[BACKEND][AMD] Enable swizzling SMEM for transposed operand (#3666)

Transposed operand will be accessed in an opposite order from the original operand. Enabling swizzling seems to help performance. I'm seeing 10% performance improvement for our internal model. This is a backport of ROCm#474.
triton-lang · Apr 15, 2024 · d117047 · d117047
1 parent 3657381
commit d117047
Showing 1 changed file with 2 additions and 0 deletions.
diff --git a/include/triton/Dialect/TritonGPU/IR/TritonGPUAttrDefs.td b/include/triton/Dialect/TritonGPU/IR/TritonGPUAttrDefs.td
@@ -230,6 +230,8 @@ compared to 1*64 when the hasLeadingOffset is false.
         // ---- begin GFX908/GFX90A ----
         if (auto mfmaEnc = dotOpEnc.getParent().dyn_cast<AMDMfmaEncodingAttr>()) {
           int kDimNum = dotOpEnc.getOpIdx() == 0 ? 1 : 0;
+          if (needTrans)
+            kDimNum = 1 - kDimNum;
           bool isKDimInner = (order[0] == kDimNum);
           if (isKDimInner) {
             const int numBanks = 32;

________

TO-DO LIST >>
1. Answer these about the swizzling commit:
(a) What performance improvement is reported for the internal model?
(b) How many additions and deletions does the changed file show?
(c) In the added lines, what is kDimNum set to when needTrans is true?
2. List every variable that the code in the swizzling commit declares with a type or with auto.
The rows below play no part in what is asked here.

________

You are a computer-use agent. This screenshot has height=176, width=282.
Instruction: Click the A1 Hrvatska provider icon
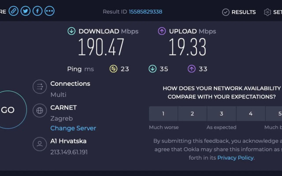(x=40, y=144)
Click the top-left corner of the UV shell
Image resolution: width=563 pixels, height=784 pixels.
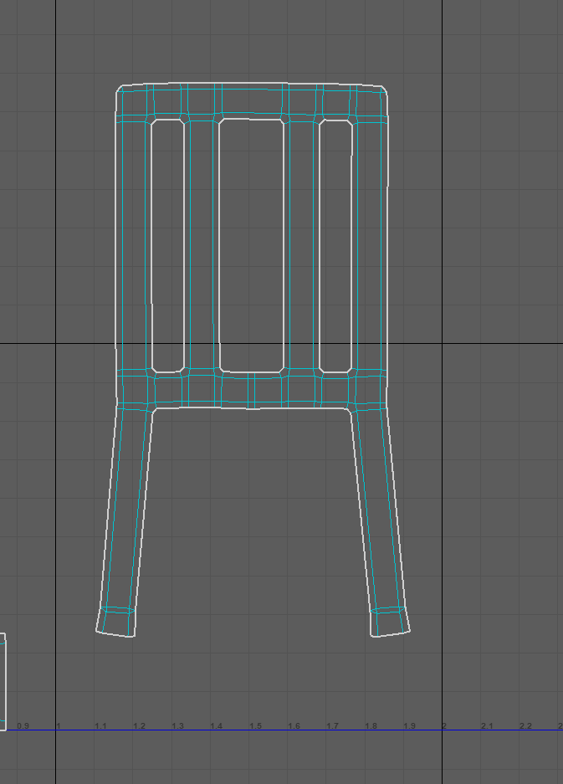point(120,88)
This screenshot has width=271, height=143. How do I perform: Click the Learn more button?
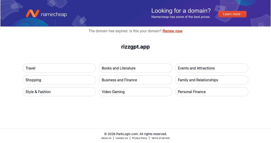click(232, 14)
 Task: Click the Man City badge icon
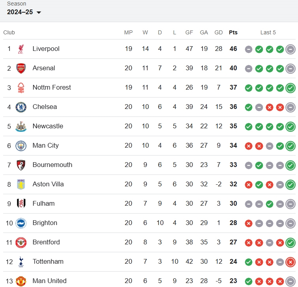21,146
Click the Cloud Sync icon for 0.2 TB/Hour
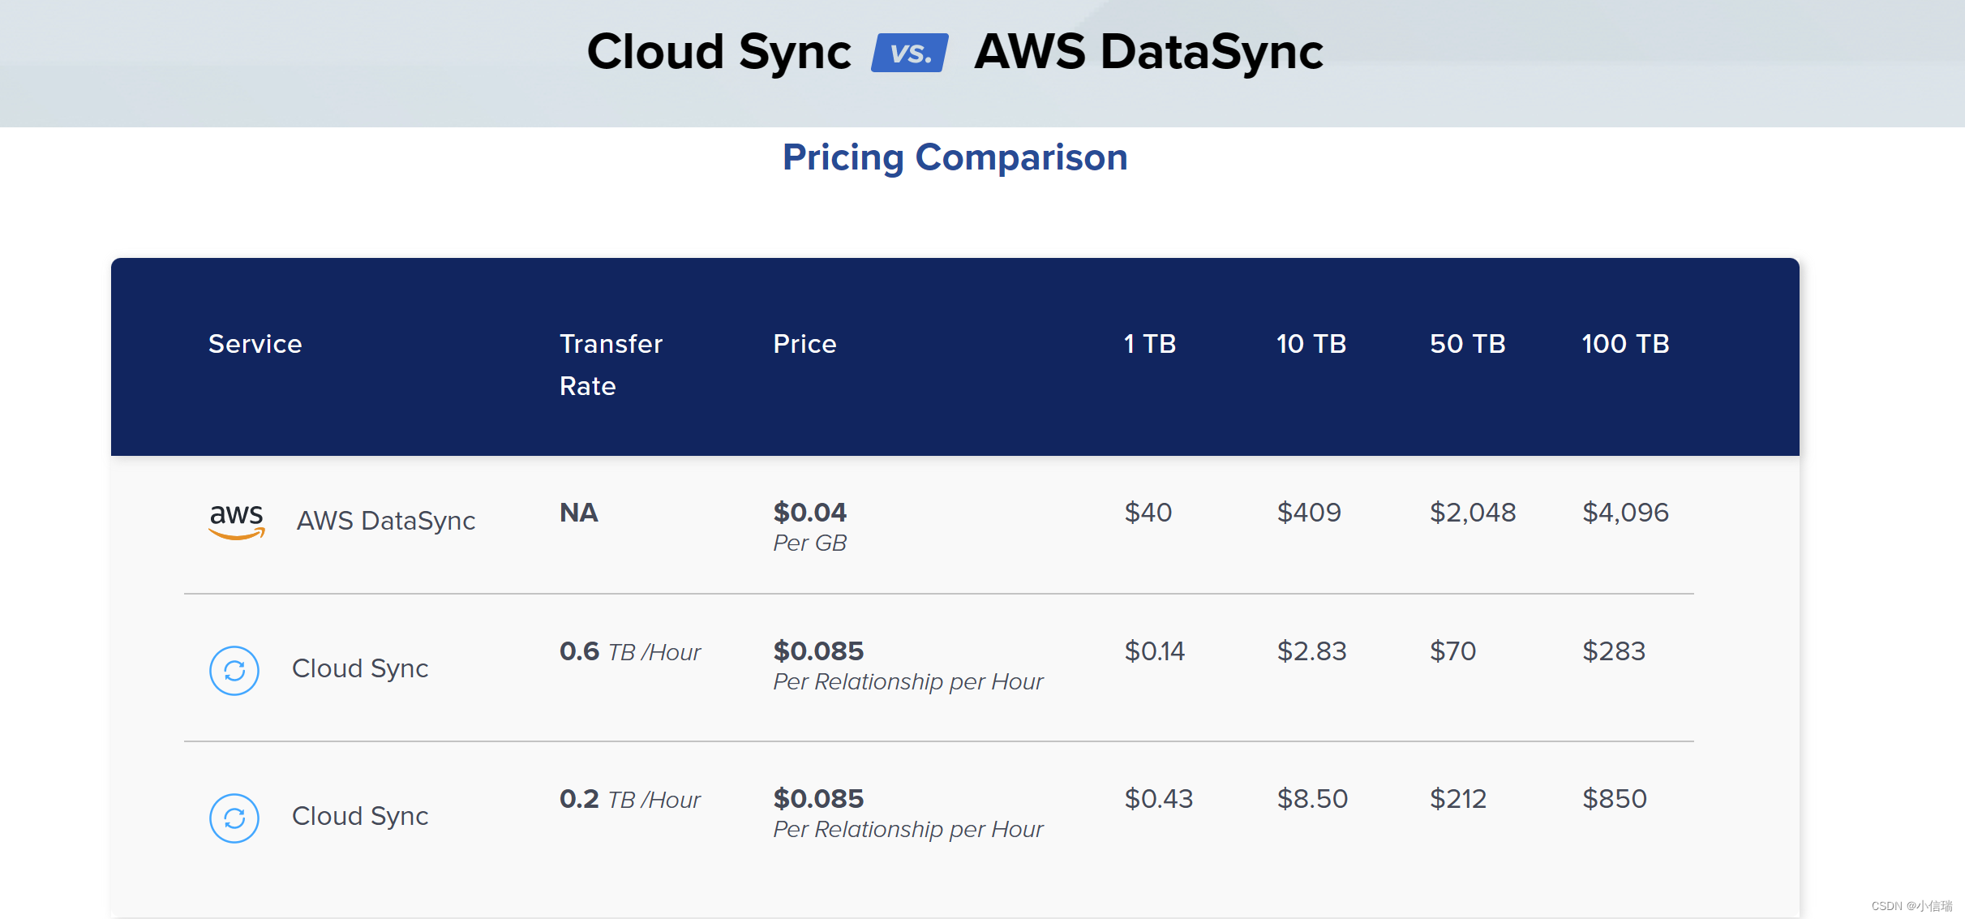 (234, 818)
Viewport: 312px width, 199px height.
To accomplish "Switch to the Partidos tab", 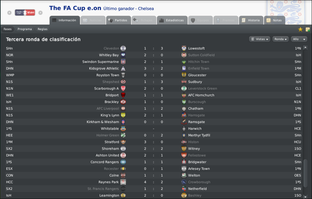I will 118,20.
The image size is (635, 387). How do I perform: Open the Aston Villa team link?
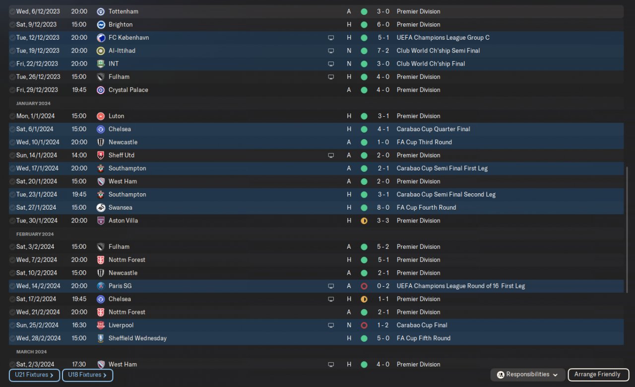(x=123, y=221)
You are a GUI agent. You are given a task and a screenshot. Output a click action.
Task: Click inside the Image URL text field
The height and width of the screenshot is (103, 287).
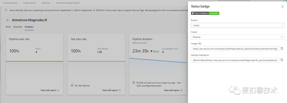(x=235, y=49)
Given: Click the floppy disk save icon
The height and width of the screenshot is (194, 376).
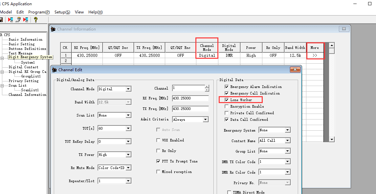Looking at the screenshot, I should click(x=1, y=20).
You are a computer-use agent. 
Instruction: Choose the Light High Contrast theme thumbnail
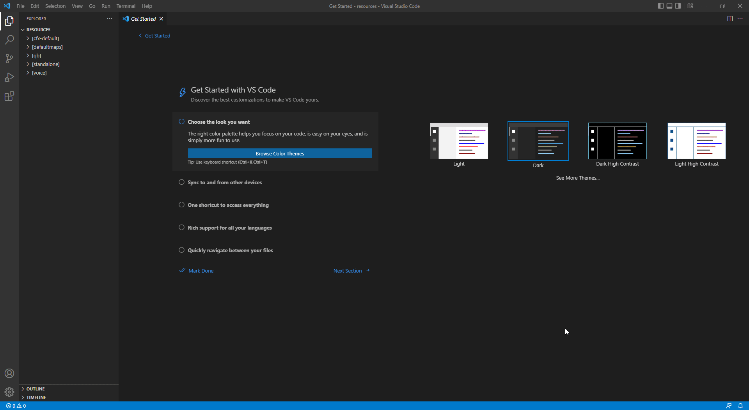tap(696, 141)
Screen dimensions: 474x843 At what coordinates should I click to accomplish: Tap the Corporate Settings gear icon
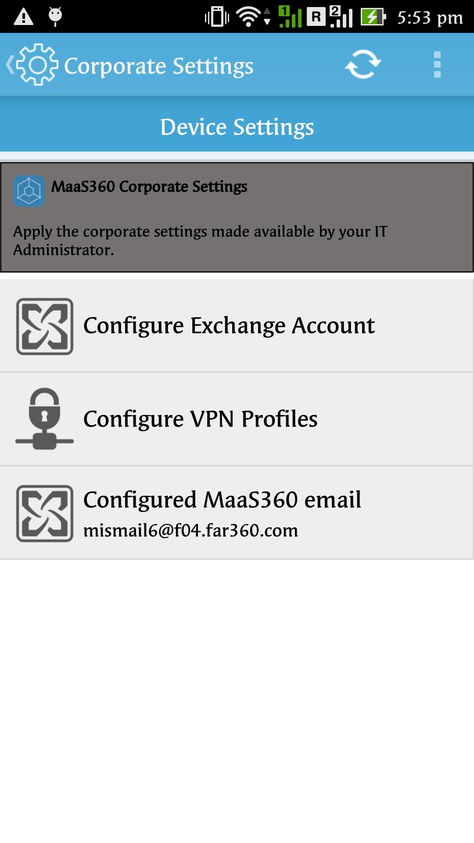pos(37,65)
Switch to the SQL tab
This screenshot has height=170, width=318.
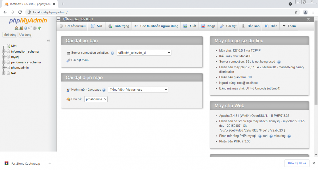(x=97, y=26)
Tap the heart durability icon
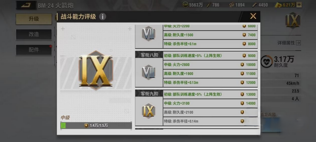Screen dimensions: 316x142 [x=267, y=61]
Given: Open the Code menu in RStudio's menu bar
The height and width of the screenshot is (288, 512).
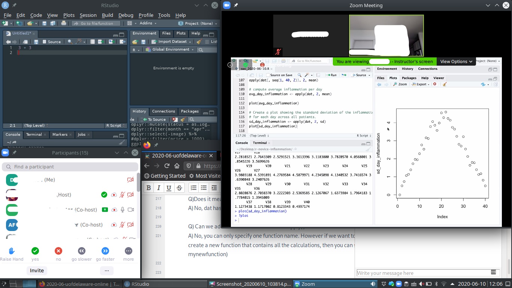Looking at the screenshot, I should (36, 15).
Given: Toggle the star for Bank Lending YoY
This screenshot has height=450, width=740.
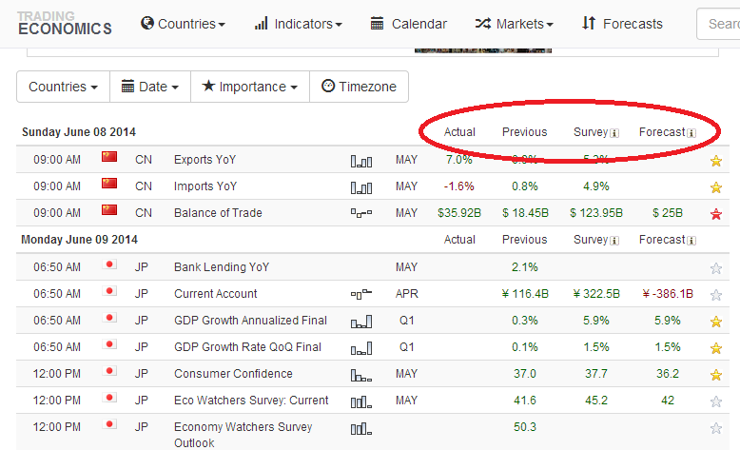Looking at the screenshot, I should pos(716,268).
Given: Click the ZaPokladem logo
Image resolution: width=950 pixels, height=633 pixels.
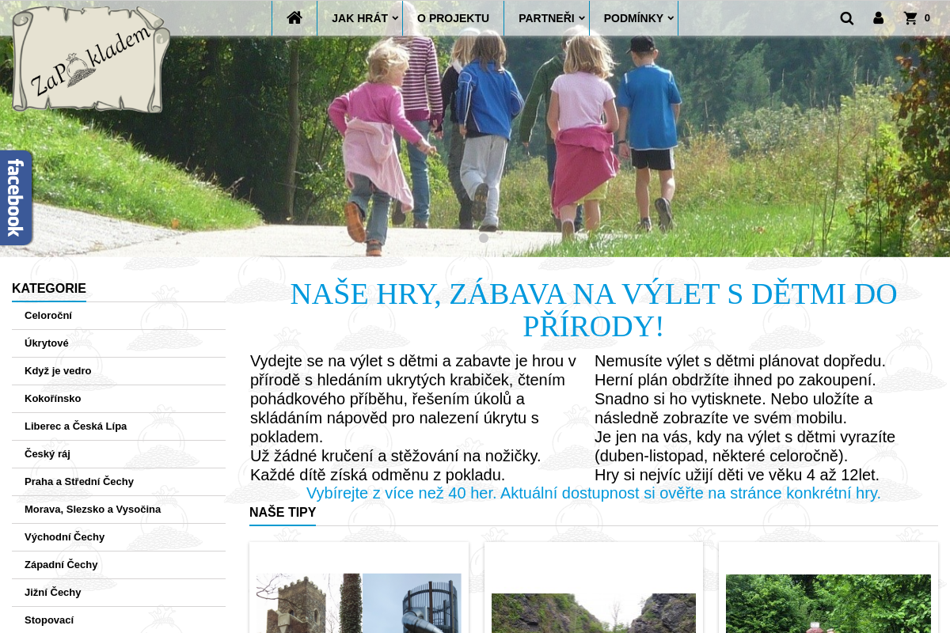Looking at the screenshot, I should click(x=89, y=61).
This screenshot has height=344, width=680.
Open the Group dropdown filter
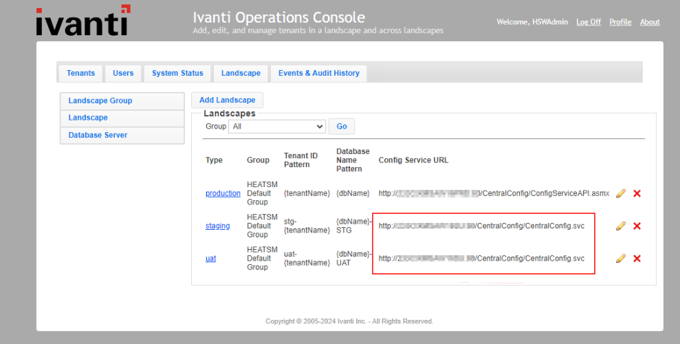click(277, 127)
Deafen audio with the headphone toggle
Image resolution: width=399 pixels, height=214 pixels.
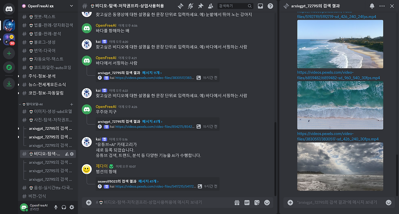tap(63, 207)
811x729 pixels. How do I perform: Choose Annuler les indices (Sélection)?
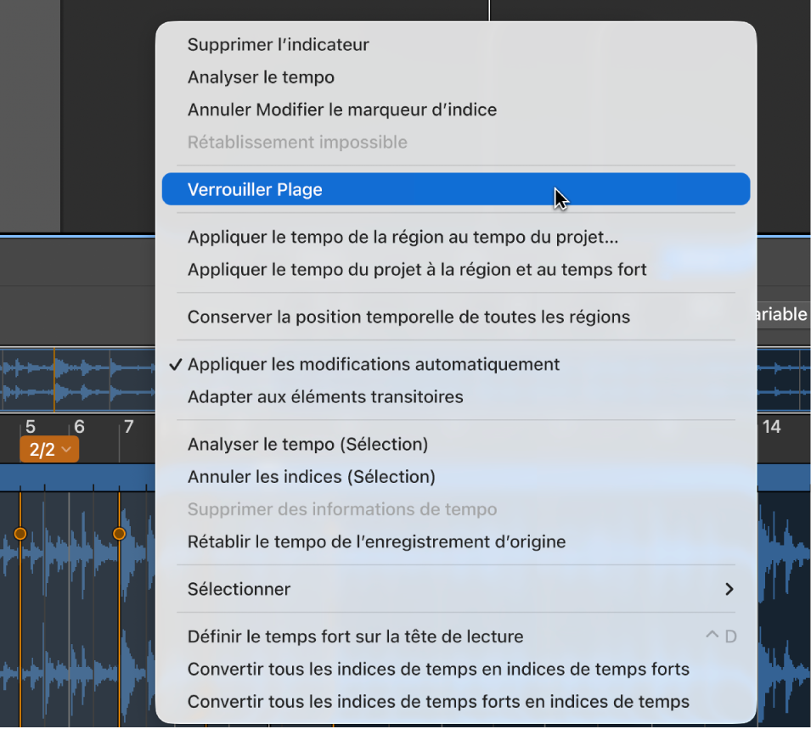pos(456,477)
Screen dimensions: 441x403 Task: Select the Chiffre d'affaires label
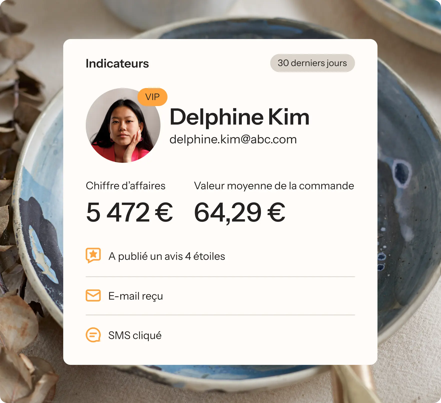pos(126,186)
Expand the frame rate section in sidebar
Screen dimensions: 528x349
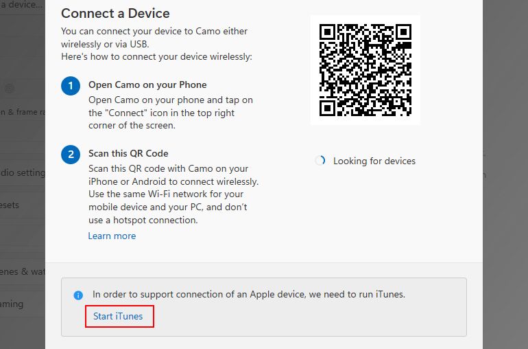[22, 111]
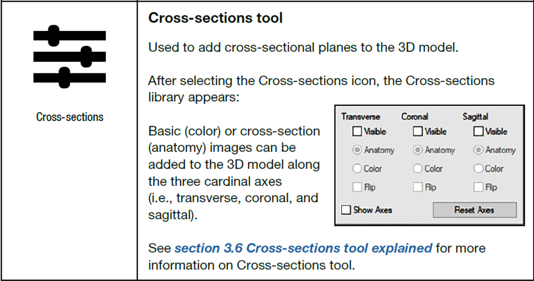Choose the Coronal Color option
This screenshot has height=281, width=534.
click(418, 169)
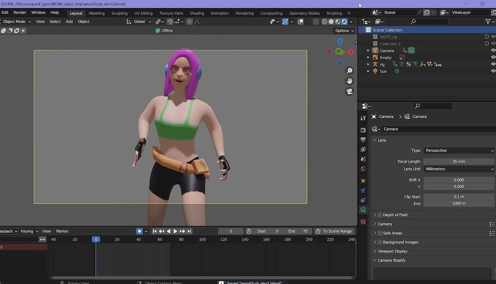496x284 pixels.
Task: Toggle camera view with the camera gizmo
Action: (350, 91)
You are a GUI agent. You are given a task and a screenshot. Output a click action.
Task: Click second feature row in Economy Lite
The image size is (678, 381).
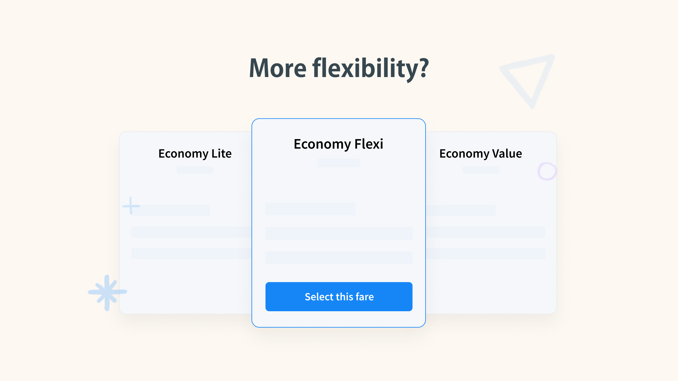[191, 232]
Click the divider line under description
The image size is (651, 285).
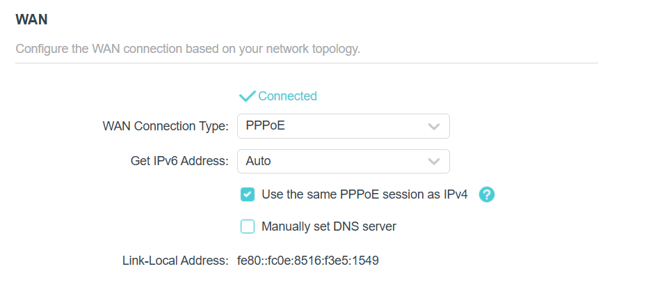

________

SOLUTIONS IN ORDER >>
1.
(a) A 10% performance improvement.
(b) 2 additions and 0 deletions.
(c) 1 - kDimNum.

2. mfmaEnc, kDimNum, isKDimInner, numBanks